I am given a set of Q binary input variables that will be used to classify output of Y which is also binary.
The first part of the question is: at most how many examples do I need to enumarate all possibile combinations of Q? I am currently think that since it asks for at most I will need Q as it is possible that all values up to Q-1 are the same for instance 1 and the item at Q is 0 .
The second part of the question is: at most how many leaf nodes can the tree have given Z examples?
My current answer is that at most the tree would have 2 leaf nodes, one representing true and one representing false since it is dealing with binary inputs and binary outputs.
Is this the correct way of examining this problem or am I generalizing my answers too deeply?
Edit
After looking at Cameron's response, I would now turn my first answer into 2^Q and to build on his example of Q = 3, I would get 2^3 or 8 (2*2*2). Please correct if that is incorrect thinking.
Edit #2
The second part of the question it appears as though it should be (2^Q) * Z or to provide an example: (2^3) * 3) or 8*3 = 24 leaf nodes. To recap if I have 3 inputs that are binary I would initially take 2^3 and get 8 now I want to go over 3 examples. Therefore I should get 8*3 or 24.
Edit #3
In hindsight it seems that no matter how many examples I use the number of leaf nodes should never increase, as it is a per tree basis.
Solution
I'd suggest you approach the problem by working out small example cases by hand.

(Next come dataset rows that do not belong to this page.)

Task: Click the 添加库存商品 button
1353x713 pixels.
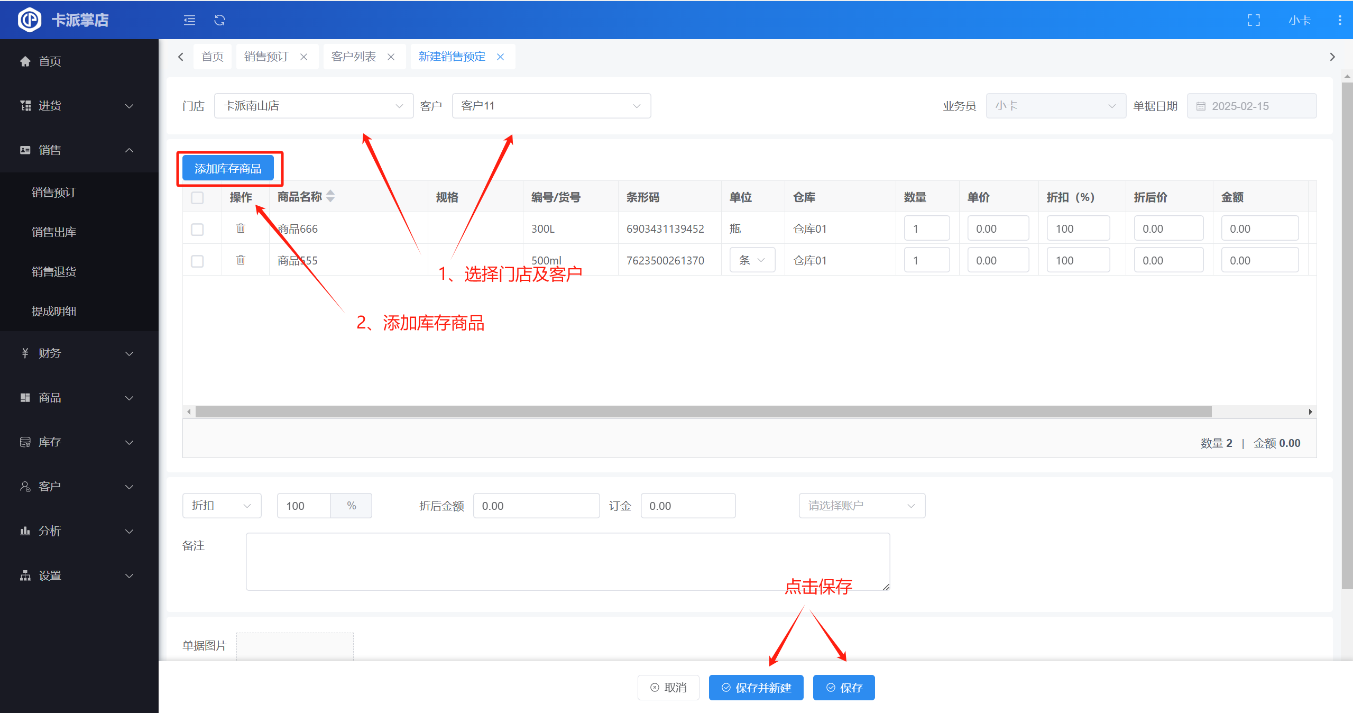Action: 228,169
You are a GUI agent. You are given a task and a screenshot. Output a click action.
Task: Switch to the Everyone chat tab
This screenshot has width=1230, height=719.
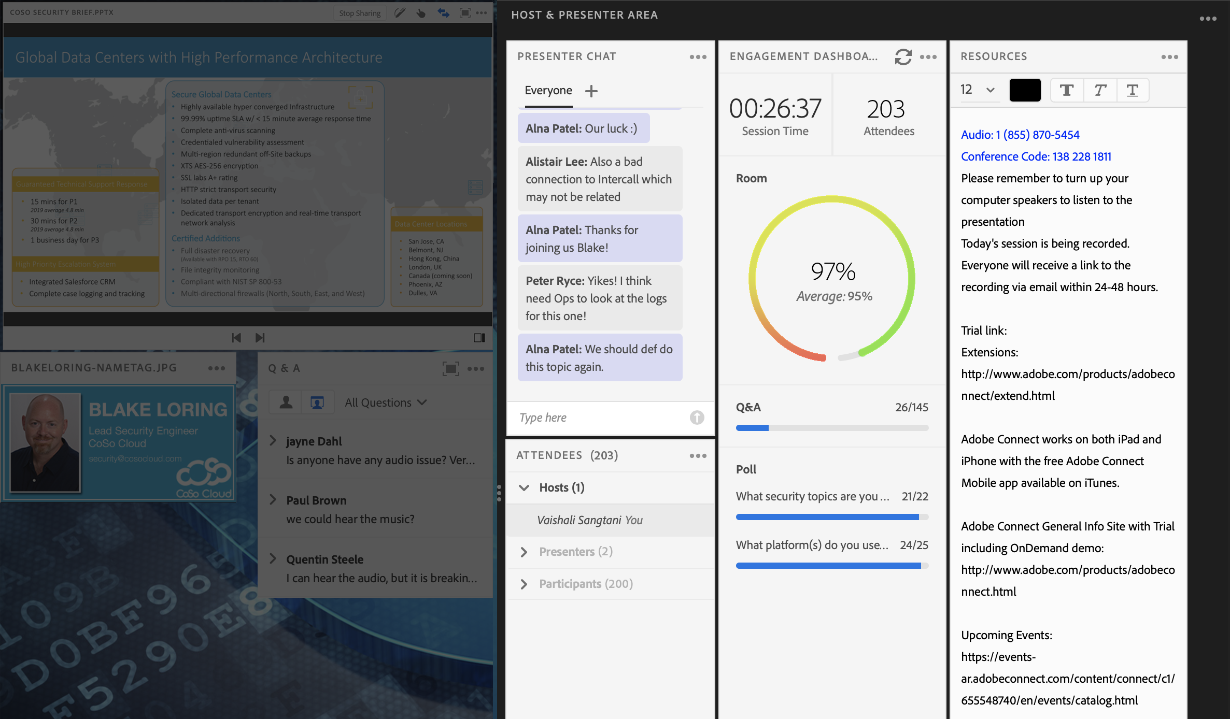click(548, 90)
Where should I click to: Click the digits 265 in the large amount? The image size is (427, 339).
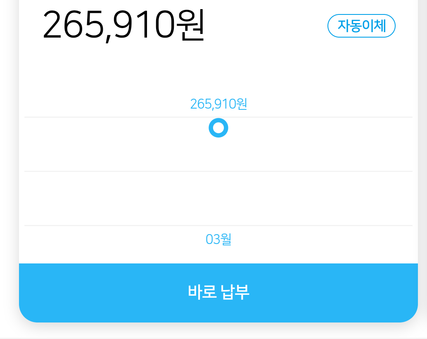tap(74, 26)
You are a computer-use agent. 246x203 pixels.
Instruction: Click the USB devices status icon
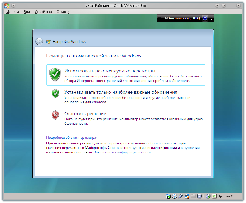(x=181, y=196)
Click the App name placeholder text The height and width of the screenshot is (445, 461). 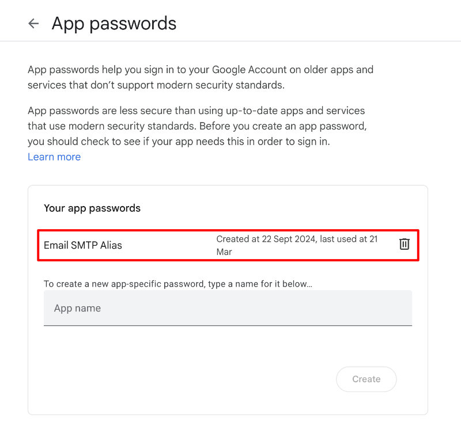(x=77, y=309)
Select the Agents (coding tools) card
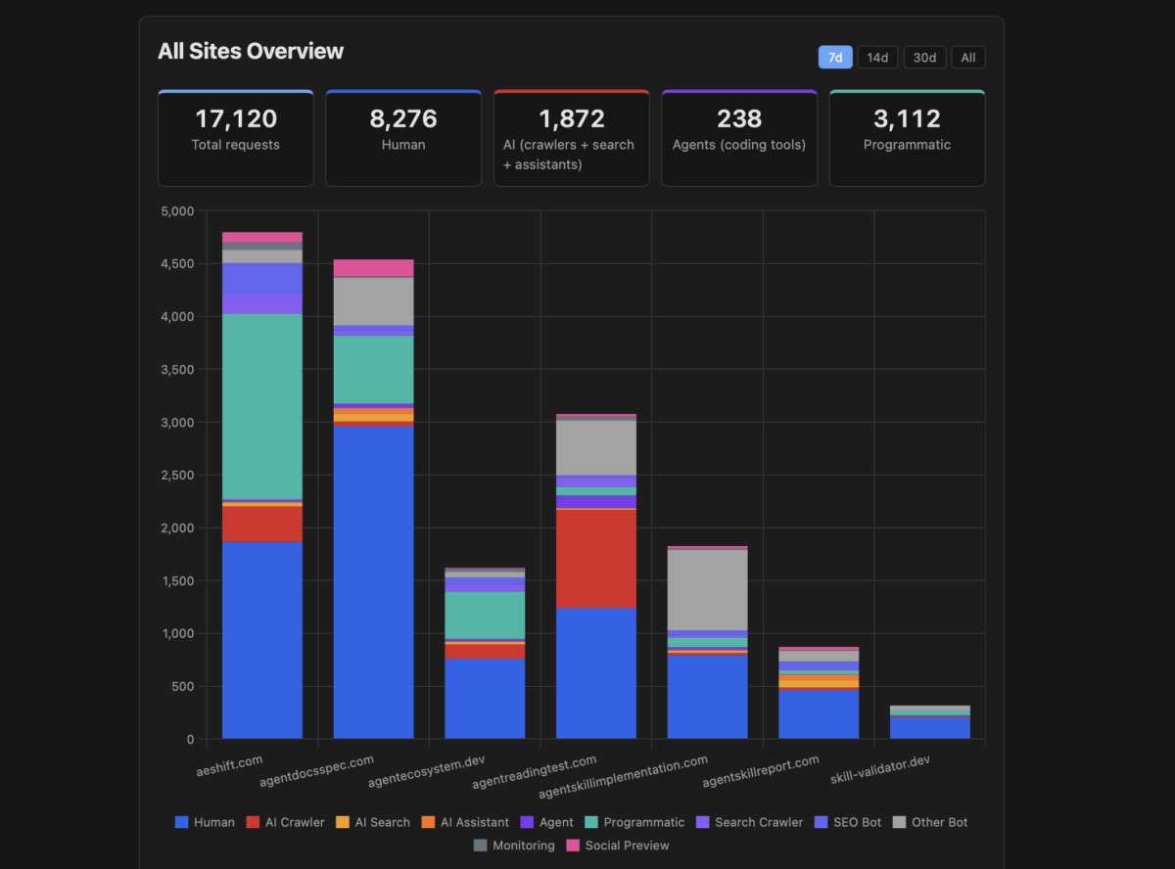This screenshot has width=1175, height=869. 739,137
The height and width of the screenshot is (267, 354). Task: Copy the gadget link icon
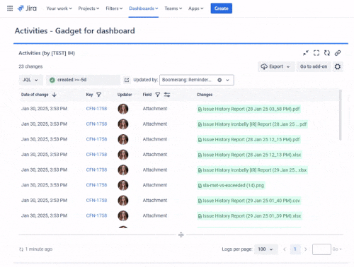(x=338, y=53)
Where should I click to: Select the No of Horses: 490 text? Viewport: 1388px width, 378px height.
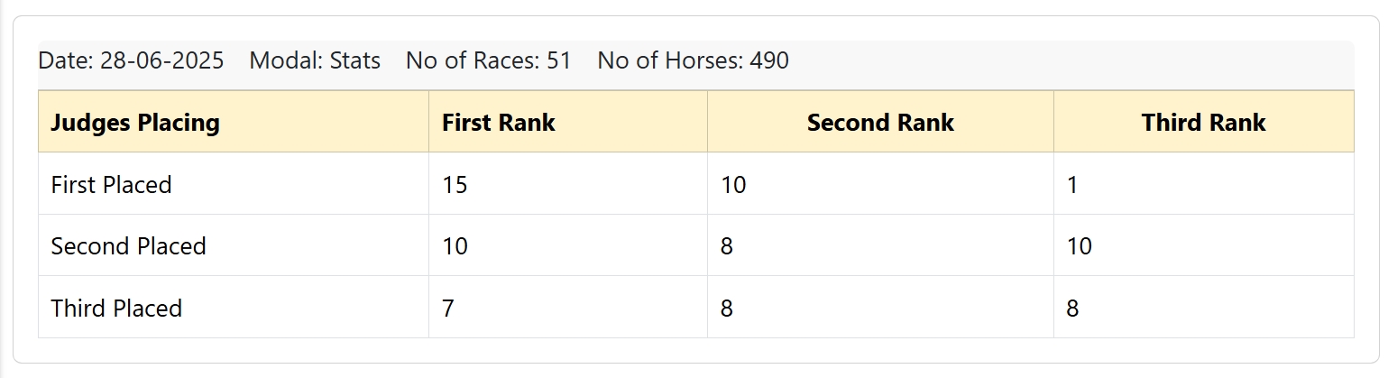coord(693,60)
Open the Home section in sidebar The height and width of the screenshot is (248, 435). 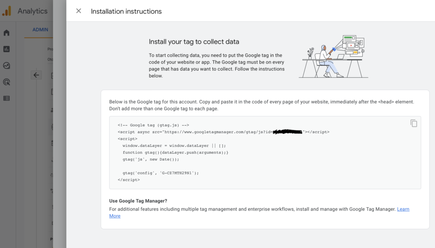pos(6,33)
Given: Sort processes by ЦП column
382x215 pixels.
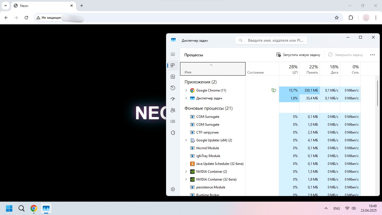Looking at the screenshot, I should (x=289, y=69).

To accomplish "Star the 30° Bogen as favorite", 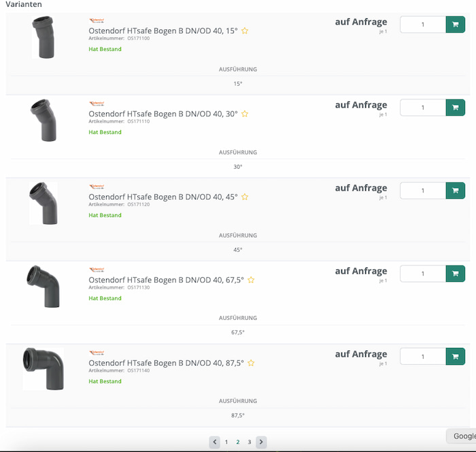I will [245, 114].

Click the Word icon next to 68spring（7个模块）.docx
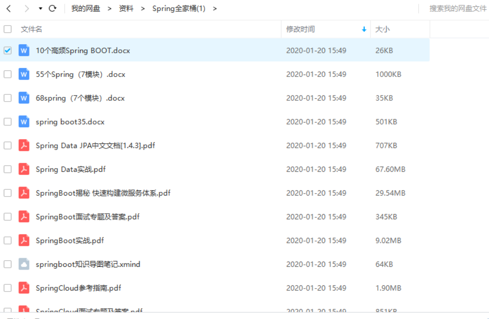24,98
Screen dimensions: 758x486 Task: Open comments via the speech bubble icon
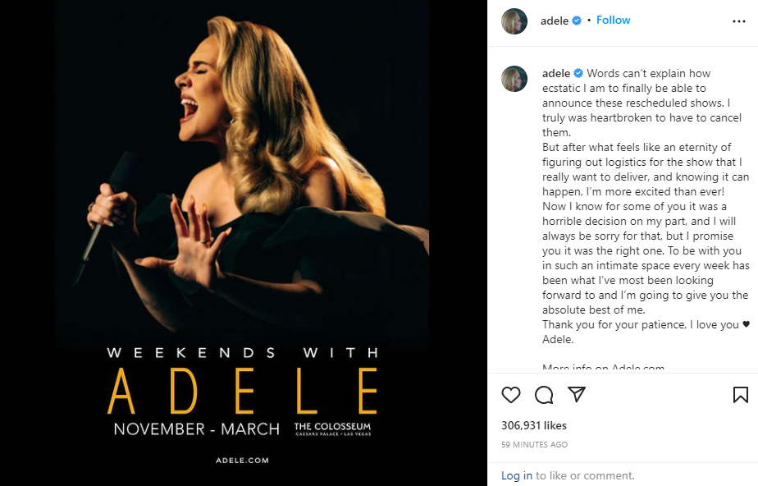coord(544,395)
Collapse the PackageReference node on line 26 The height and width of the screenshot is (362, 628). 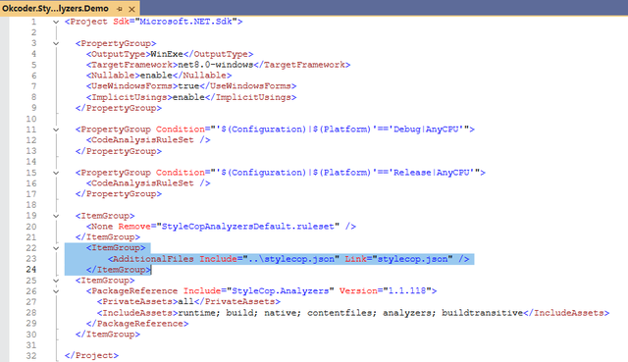point(56,291)
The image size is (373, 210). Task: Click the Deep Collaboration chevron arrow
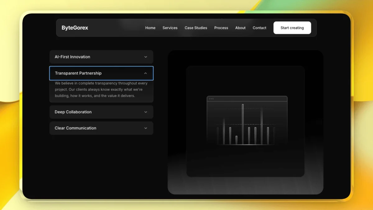point(146,112)
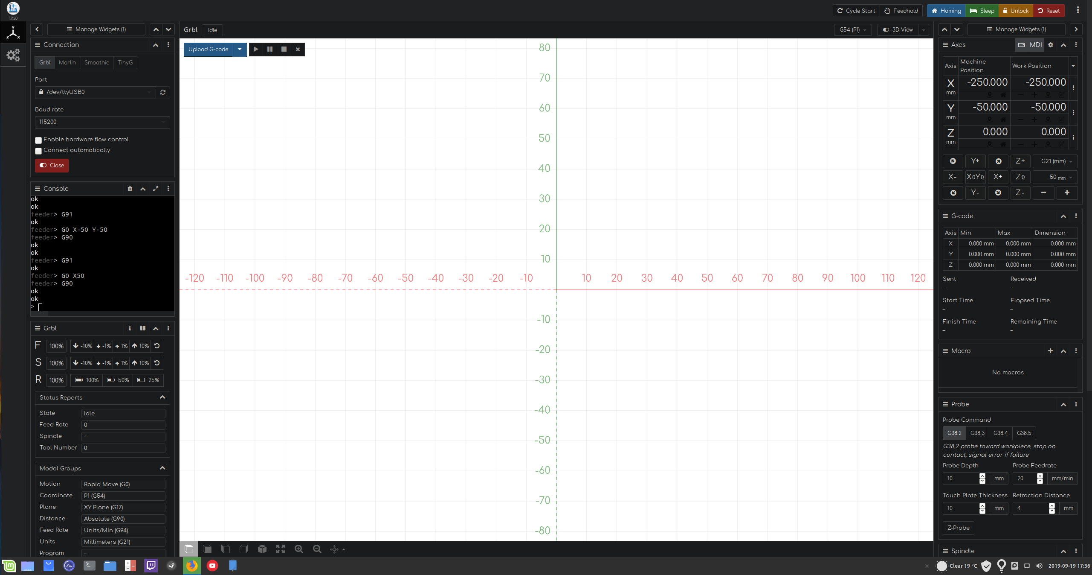Click the Homing button
Viewport: 1092px width, 575px height.
click(946, 11)
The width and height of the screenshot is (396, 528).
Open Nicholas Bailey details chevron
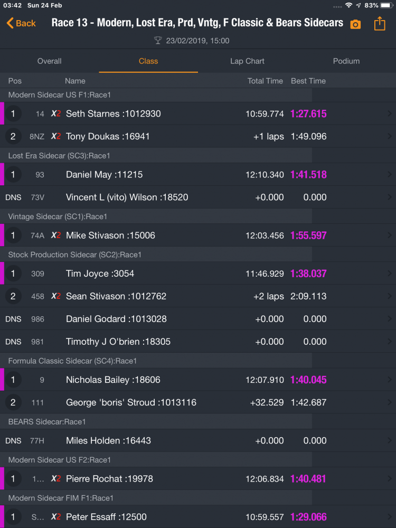[x=389, y=380]
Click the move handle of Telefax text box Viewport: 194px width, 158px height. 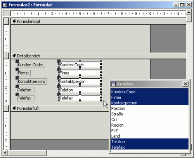click(59, 95)
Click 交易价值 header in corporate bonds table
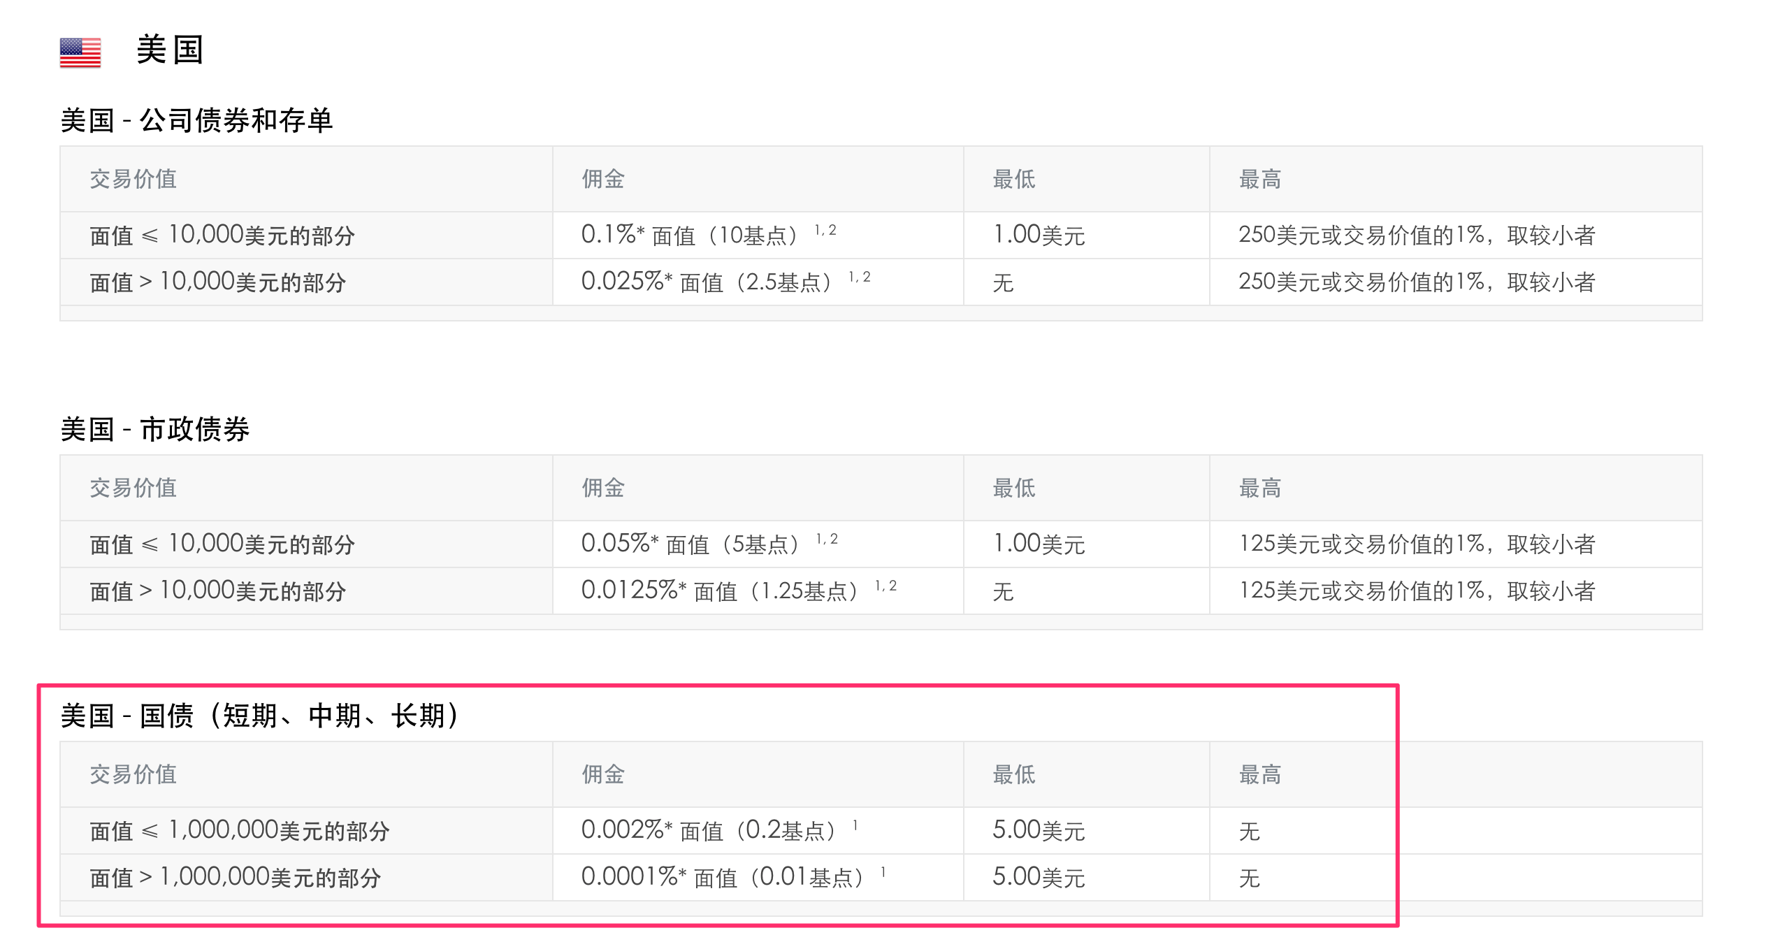 (x=133, y=180)
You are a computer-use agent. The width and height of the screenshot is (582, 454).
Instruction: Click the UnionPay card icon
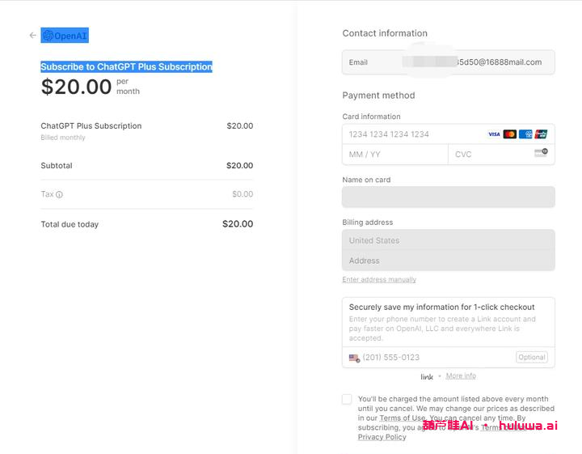pos(541,134)
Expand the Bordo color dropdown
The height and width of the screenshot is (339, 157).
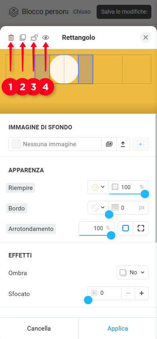coord(98,208)
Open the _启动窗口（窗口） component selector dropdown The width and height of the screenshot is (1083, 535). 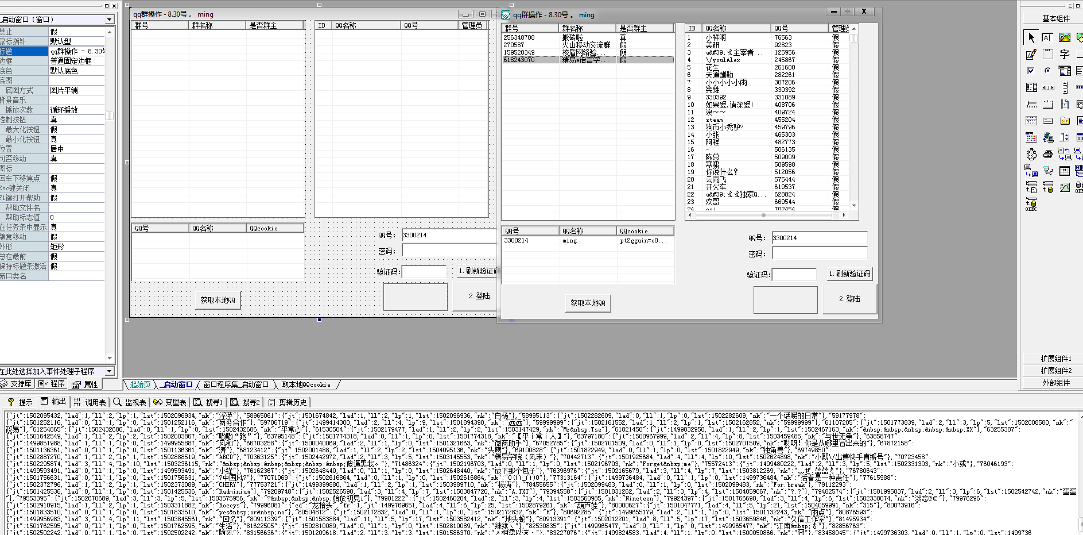pos(109,20)
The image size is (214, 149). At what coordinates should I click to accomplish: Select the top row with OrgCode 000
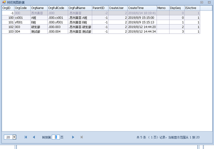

For the first part, choose a small value for Q
, say 3, and write down all possible combinations of Q
. Then you can figure out how many examples you need. Increase Q
and do it again.
For the second part of your question, pick a small Z
and run the decision tree algorithm by hand. See how many leaves you get. Then pick another Z
and see if/how it changes. Try generating different examples (with the same Z
) and see if you can change the number of leaves.